Премьер. Уже пришел почти. Где-то сейчас в районе Мытищ. Разведка доложила: в лаптях, косоворотке этой, с котомкой и посохом. (Хихикает.) К президенту ему, видишь ли, надо. Поговорить.
Президент. Э-э… (Наливает.) Что ж – поговорим. Поговори-им. Совесть нации он ведь сейчас?
Премьер. Да. (Как бы оправдываясь.) Как же народу без совести… Один умер, сразу этот вернулся из эмиграции…
Президент. Угу, угу, поговорим. Ну, Леха, давай!
Пьют.
План, э-э, у меня кой-какой появился…
Премьер. Слушаю.
Президент. Думаю, я, понимаешь, Скворцова сменить.
Премьер (изумленно). Кем, Егор Егорович?
Президент. А кем, как думаешь?
Премьер напряженно думает.
Ладно, э-э, не гадай. Журавлевым!
Премьер. Гм… Он же в оппозиции, тем более вы его сами из армии… в отставку отправили.
Президент. Ну, верну. Генерал он популярный, и политик, понимаешь, тоже. На третье место, э-э, тянет, социологи говорят. Бронзовый, хе-хе, призер. (Потягивается.) А Скворцов надоел. Непопулярный он сильно. Мы, его, понимаешь, в НАТО отправим, наблюдателем. Пускай как раз (смеется) и поучит их там, как, э-э, воевать.

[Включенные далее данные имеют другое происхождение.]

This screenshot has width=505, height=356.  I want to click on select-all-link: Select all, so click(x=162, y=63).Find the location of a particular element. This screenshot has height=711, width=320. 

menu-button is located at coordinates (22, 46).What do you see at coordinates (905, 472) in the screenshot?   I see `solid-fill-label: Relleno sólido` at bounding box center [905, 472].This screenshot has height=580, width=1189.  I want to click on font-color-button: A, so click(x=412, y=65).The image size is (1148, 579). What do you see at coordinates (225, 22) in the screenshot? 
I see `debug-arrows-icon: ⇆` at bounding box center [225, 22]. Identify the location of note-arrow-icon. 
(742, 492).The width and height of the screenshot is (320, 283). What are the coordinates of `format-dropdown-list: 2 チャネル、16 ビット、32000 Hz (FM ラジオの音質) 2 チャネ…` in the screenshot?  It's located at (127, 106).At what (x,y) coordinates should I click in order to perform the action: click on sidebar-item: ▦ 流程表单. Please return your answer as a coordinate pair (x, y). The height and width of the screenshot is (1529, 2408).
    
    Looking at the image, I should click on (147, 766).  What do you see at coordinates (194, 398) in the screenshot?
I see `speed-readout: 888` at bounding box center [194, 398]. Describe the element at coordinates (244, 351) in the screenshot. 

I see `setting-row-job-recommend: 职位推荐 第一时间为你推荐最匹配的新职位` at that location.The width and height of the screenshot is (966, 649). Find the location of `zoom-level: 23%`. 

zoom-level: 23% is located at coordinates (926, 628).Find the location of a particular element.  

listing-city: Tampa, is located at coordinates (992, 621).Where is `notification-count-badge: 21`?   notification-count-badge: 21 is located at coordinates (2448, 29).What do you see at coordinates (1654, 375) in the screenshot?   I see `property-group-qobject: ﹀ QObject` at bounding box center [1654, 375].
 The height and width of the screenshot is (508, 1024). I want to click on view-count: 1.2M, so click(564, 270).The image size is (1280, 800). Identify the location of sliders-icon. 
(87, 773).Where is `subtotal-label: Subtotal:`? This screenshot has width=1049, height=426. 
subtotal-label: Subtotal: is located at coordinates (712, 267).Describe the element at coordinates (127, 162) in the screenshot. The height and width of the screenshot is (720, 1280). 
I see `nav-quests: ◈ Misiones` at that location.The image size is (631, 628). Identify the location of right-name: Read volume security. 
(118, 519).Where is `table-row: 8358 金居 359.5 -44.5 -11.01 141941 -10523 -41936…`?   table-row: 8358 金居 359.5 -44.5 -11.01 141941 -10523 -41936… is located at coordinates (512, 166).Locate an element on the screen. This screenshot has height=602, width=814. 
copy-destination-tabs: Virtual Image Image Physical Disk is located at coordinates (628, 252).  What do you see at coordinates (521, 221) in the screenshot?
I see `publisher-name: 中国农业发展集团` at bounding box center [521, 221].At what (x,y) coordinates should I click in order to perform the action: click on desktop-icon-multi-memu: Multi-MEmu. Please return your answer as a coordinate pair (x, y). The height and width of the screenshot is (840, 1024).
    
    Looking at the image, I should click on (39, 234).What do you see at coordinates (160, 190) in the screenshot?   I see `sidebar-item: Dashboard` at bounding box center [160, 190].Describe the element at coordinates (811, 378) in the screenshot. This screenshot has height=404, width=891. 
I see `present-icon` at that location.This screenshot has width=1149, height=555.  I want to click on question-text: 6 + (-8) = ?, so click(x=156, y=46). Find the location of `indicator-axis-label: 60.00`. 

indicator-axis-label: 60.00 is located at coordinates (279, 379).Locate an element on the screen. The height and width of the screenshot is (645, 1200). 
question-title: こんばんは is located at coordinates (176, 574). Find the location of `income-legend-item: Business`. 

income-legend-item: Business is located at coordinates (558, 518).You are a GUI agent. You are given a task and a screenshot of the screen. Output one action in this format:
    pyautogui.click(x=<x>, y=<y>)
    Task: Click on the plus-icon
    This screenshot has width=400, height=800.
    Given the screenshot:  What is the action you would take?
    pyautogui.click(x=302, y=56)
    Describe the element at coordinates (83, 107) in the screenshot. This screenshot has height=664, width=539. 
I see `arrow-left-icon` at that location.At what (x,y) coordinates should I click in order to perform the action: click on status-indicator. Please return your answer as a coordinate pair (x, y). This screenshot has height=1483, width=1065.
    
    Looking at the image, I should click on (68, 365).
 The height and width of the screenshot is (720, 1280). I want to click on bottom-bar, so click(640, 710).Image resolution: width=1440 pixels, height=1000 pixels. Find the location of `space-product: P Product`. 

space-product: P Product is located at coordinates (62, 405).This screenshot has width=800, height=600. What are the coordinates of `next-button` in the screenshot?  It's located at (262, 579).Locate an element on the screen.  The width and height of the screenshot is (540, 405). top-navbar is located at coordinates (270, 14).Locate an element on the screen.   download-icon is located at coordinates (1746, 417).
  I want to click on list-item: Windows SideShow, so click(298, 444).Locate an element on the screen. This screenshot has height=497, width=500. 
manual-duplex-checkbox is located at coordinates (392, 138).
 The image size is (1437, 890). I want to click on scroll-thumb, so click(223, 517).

Премьер. Вам, конечно, Егор Егорович, решать, но… как это все устроить?
Президент. Да как? (Наполняет рюмки.) Завтра голоснем, понимаешь, а послезавтра, когда кой-чего прояснится, вызовем сюда Журавлева и предложим.
Премьер. Откажется.
Президент. Э, Алексей Федорыч, что ты! А Былкин отказался? Министр, понимаешь, без портфеля. (Смеется.) А тоже, э-э, как кричал. Я, мол, оппозиция! Сел вон, понимаешь, в министры и сразу заткнулся. И теперь вон сидит…
Премьер (крутит рюмку в руках). Да, вообще-то… конечно… можно попробовать…
Президент. Можно, Леха, все можно. На то мы и руководители. (Потягивается.) Ладно, это на послезавтра. Может, я и сразу пятьдесят с лишним процентов возьму, тогда оставим всё как есть. Этот план, понимаешь, на случай второго тура. И Журавлевым мы, э-э, часть голосов перетянем. Вот, дескать, глядите, Журавлев, понимаешь, в министрах теперь. Министр, э-э, обороны. Щас всё наладит! И те, кто за него голосовал, теперь за меня будут, по крайней мере половина, так как я и Журавлев вместе теперь – одна, понимаешь, команда. Ну как?